Continue Reading This Article
Enjoy this article as well as all of our content, including E-Guides, news, tips and more.
When it comes to RAID-5 data recovery, you're assuming that you need two drives out of a three-drive set in order to restore all your files. But the key word here is "all." If files are below a certain size, useful data can be recovered from just one disk. Let me explain by examining how RAID-5 stores your data.
Fundamental to RAID-5 is data striping. When your computer saves data to a RAID-5 array of disks, the data is divided up into segments, and the segments are written across the drive array in sequence. So, for example, the first 32 KB would be written to disk one, the next 32 KB would be written to disk two, and so on. Similarly, when a computer reads a file, the multiple pieces of data from each disk drive are extracted and reassembled to create the file.

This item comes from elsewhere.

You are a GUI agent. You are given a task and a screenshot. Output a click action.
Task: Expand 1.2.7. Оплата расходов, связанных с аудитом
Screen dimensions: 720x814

Stripe size refers to a single data unit that is written to each disk. The performance of a RAID-5 array can be tuned by finding a stripe size that is well-matched to the type of application being used. For example, on-demand video services or data-intensive applications that access large records should use small stripes so that each file or record will span across all the drives in the array. If the data transfer occurs across multiple drives, large amounts of data can be accessed at a greater speed.
RAID-5 also uses distributed parity. Parity is a fault-tolerance feature that deals with error detection. Parity data is stored and distributed among the drives, and when one drive fails, parity information can be used to rebuild the data on the disk.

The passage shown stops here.